By Chris Allen Brown/Associate Editor

Sometimes there’s just a song that hits you. And the more you listen, the faster it races home.

Eric Church’s 2014 hit single “Talladega” was wrote about as far from Talladega Superspeedway — Albany, New York — as one can get. But as Church and Luke Laird, the song’s co-writer, watched the Coke Zero 400 (from Daytona International Speedway in Florida) from Church’s tour bus outside the Times Union Center — home of the 2014 WGNA Countryfest — something clicked inside the Granite Falls, North Carolina native.

Something that clicked inside of me nearly 20 years ago.

“It’s about that experience, whatever that is: the experience with the person next to you and knowing that that’s probably a finite time in your life,” Church told Billboard Country in October 2014. “It’s not going to last forever.”

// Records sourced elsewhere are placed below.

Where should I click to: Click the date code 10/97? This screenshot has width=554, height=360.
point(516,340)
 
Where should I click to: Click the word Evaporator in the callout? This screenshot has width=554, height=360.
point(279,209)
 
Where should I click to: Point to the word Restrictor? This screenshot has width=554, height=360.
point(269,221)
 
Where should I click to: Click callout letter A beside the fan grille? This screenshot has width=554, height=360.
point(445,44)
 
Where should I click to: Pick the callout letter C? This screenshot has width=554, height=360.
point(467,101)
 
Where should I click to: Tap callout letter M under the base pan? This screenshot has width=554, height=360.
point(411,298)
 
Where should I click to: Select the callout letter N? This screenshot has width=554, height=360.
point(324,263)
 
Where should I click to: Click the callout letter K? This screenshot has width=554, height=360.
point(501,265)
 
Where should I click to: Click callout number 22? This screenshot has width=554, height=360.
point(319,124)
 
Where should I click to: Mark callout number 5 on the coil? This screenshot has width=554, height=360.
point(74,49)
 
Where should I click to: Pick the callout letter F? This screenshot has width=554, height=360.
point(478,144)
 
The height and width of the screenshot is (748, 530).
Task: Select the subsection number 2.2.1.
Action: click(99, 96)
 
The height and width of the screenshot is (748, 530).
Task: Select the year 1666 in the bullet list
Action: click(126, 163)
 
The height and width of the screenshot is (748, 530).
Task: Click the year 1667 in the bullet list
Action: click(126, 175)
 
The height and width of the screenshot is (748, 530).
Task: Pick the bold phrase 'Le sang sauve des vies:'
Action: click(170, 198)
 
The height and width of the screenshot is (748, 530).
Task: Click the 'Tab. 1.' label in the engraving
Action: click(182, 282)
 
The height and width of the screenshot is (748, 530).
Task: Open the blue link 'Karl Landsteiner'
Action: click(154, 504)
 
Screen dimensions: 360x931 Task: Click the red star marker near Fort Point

As a toddler during the 1990s, my grandfather worked security at Talladega Superspeedway. The two highlights I vaguely remember is receiving an autograph from Mark Martin — my then favorite driver — and my grandfather trying to sneak my family into a race, a race which was ultimately won by Dale Earnhardt, Sr.

But that’s where it began; that’s when a tradition was born.

Throughout the next decade, NASCAR was the common ground for me, my grandfather and my dad. Every Sunday, some combination of that trio would be sitting in front of a television as those cars rolled on. I remember pulling out a tooth during a Pocono race and staying up late on a Sunday night watching the Coca-Cola 600.

Then there was Talladega. The track that rests 35 minutes from a blue-roofed house I’ve called home for as long as I can remember. It was going to be my “home track” when I broke onto the NASCAR Monster Energy Cup Series circuit — then the Winston Cup when I was a kid — but the existent of my racing career was left to “what ifs” and video games.

Twice a year, my entire family gathered around a big-screen television while hamburgers and hot dogs cooked on the grill. I’d have an AMP Energy Drink in one hand as the other fist pumped as Dale Earnhardt, Jr., led the field around and around and around.

“Like a stone, time rolls on / You can’t hit pause, that’s just the deal / Most days in life don’t stand out / But life’s about those days that will”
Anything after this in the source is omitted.